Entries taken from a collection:
#####

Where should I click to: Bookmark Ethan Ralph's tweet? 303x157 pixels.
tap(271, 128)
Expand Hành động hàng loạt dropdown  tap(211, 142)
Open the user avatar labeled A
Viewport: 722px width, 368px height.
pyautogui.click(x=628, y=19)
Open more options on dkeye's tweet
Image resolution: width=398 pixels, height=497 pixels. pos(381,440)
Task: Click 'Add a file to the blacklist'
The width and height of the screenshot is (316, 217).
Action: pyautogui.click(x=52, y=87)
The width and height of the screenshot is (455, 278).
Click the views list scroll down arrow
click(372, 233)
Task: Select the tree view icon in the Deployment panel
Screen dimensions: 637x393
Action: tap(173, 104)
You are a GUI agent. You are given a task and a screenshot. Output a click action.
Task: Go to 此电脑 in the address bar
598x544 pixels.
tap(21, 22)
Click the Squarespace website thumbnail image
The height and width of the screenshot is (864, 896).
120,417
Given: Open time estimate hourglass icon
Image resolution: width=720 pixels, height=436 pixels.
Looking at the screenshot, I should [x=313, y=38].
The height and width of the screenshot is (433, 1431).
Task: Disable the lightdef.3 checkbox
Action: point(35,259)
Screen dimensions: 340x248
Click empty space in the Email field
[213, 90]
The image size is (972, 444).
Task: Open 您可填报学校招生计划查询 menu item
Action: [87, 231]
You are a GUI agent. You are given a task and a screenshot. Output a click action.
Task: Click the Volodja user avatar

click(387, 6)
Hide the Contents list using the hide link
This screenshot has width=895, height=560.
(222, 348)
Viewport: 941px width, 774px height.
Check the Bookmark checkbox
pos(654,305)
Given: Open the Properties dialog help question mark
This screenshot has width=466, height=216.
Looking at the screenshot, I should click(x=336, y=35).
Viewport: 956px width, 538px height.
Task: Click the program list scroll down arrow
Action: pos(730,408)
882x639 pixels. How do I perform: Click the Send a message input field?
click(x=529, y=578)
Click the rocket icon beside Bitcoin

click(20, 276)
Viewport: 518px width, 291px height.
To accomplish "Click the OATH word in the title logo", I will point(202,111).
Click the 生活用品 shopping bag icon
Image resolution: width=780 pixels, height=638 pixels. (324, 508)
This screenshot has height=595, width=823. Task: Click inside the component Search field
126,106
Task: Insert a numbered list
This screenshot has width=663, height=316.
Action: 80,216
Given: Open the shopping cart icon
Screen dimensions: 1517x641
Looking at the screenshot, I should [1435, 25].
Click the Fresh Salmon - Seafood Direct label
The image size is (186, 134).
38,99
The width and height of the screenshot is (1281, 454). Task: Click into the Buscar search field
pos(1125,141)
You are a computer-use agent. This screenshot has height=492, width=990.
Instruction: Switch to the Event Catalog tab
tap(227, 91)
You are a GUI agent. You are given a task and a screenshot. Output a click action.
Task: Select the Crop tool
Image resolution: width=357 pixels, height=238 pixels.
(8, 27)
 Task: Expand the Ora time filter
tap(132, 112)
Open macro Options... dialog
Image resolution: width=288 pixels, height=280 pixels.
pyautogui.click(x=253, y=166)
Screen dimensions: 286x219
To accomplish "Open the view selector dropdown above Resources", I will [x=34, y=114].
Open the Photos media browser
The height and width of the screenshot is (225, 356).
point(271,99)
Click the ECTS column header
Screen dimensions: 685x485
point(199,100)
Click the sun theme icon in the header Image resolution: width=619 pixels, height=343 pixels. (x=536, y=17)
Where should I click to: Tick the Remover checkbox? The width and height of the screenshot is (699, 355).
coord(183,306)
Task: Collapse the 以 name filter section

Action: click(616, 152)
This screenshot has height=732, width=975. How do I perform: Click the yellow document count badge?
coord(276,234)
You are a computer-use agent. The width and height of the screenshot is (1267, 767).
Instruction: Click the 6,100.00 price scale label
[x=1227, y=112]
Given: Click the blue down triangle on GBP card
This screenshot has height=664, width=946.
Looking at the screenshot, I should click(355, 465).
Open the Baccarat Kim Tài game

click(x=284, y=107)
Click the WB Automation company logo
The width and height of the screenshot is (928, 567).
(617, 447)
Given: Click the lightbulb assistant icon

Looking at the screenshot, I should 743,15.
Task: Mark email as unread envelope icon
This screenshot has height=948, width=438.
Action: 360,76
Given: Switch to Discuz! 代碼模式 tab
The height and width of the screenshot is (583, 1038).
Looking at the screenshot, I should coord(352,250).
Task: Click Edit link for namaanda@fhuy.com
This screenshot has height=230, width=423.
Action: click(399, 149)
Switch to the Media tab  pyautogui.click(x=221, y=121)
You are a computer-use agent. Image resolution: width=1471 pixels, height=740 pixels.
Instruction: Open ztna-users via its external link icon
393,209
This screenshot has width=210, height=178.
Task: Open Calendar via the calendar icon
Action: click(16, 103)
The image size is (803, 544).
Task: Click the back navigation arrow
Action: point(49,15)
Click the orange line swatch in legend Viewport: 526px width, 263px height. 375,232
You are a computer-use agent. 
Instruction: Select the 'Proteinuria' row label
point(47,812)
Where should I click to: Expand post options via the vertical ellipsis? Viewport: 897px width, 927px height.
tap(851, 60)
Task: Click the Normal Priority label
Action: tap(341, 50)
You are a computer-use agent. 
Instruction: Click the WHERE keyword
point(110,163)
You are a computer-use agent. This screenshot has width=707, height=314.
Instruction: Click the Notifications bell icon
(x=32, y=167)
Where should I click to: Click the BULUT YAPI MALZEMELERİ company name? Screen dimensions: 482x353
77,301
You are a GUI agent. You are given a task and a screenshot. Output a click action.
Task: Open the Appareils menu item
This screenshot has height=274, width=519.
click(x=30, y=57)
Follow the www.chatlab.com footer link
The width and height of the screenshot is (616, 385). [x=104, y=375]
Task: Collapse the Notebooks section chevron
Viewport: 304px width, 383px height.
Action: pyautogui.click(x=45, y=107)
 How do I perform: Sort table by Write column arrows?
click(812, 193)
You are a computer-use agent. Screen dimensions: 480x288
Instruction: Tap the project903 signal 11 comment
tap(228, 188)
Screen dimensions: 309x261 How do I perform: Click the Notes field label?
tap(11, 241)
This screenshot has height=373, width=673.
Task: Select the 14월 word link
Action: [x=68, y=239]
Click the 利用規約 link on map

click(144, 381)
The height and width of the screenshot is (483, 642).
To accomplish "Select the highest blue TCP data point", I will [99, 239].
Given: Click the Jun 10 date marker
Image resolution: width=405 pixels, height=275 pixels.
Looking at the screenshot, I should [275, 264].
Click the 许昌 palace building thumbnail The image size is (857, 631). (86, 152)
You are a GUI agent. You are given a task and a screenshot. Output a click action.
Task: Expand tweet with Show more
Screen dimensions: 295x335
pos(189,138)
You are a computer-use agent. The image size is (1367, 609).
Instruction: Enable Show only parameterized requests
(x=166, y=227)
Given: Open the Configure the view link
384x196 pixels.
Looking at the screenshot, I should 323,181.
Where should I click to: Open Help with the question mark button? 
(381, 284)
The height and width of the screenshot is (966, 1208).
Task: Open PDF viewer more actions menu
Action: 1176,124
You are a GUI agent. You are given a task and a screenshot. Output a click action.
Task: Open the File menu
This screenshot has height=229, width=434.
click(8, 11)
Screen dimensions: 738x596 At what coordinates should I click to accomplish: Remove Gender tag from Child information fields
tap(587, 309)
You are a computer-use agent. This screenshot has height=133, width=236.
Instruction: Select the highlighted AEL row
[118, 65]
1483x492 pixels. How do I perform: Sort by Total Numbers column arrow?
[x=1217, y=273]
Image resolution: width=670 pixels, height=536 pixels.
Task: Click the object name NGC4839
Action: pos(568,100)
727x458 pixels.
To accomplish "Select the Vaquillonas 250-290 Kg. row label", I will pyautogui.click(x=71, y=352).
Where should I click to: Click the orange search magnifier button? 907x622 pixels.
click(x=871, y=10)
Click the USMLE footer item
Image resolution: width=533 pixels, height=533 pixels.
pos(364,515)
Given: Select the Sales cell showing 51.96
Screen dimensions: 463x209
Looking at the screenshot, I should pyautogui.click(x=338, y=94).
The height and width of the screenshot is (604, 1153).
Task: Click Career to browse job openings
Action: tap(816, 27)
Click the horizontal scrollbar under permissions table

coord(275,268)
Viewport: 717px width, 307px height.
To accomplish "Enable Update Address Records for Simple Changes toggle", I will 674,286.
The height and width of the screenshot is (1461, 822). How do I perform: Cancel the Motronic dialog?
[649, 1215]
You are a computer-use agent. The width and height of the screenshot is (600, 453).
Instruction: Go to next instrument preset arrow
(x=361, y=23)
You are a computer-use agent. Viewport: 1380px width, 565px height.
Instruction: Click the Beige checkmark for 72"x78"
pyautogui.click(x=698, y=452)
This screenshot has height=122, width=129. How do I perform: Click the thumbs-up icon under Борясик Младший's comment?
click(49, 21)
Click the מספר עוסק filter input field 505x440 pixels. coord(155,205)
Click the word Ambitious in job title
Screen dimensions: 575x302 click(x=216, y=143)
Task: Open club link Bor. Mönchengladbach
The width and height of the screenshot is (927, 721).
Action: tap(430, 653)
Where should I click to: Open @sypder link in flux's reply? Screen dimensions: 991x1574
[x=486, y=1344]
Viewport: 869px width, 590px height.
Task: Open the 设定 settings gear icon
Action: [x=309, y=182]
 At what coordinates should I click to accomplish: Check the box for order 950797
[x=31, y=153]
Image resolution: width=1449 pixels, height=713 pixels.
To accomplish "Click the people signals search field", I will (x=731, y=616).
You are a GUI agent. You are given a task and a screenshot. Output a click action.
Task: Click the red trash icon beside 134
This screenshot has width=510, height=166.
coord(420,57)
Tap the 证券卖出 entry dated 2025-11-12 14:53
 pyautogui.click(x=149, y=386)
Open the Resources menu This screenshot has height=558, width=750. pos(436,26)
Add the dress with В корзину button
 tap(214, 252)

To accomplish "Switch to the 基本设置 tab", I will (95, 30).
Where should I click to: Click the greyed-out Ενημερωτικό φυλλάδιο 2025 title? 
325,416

#####

*WHAT THE TASK REQUIRES*:
Copy, please, exactly the lines that start at the first line of the data and end at the line containing "Given: Open the Properties", both kept and no others.

*ANSWER SPACE*:
Where should I click to: Bookmark Ethan Ralph's tweet? 303x157 pixels.
tap(271, 128)
Expand Hành động hàng loạt dropdown  tap(211, 142)
Open the user avatar labeled A
Viewport: 722px width, 368px height.
pyautogui.click(x=628, y=19)
Open more options on dkeye's tweet
Image resolution: width=398 pixels, height=497 pixels. pos(381,440)
Task: Click 'Add a file to the blacklist'
The width and height of the screenshot is (316, 217).
Action: pyautogui.click(x=52, y=87)
The width and height of the screenshot is (455, 278).
Click the views list scroll down arrow
click(372, 233)
Task: Select the tree view icon in the Deployment panel
Screen dimensions: 637x393
Action: tap(173, 104)
You are a GUI agent. You are given a task and a screenshot. Output a click action.
Task: Go to 此电脑 in the address bar
598x544 pixels.
tap(21, 22)
Click the Squarespace website thumbnail image
The height and width of the screenshot is (864, 896).
120,417
Given: Open time estimate hourglass icon
Image resolution: width=720 pixels, height=436 pixels.
Looking at the screenshot, I should [x=313, y=38].
The height and width of the screenshot is (433, 1431).
Task: Disable the lightdef.3 checkbox
Action: point(35,259)
Screen dimensions: 340x248
Click empty space in the Email field
[213, 90]
The image size is (972, 444).
Task: Open 您可填报学校招生计划查询 menu item
Action: [87, 231]
You are a GUI agent. You are given a task and a screenshot. Output a click action.
Task: Click the Volodja user avatar

click(387, 6)
Hide the Contents list using the hide link
This screenshot has width=895, height=560.
(222, 348)
Viewport: 941px width, 774px height.
Check the Bookmark checkbox
pos(654,305)
Given: Open the Properties dialog help question mark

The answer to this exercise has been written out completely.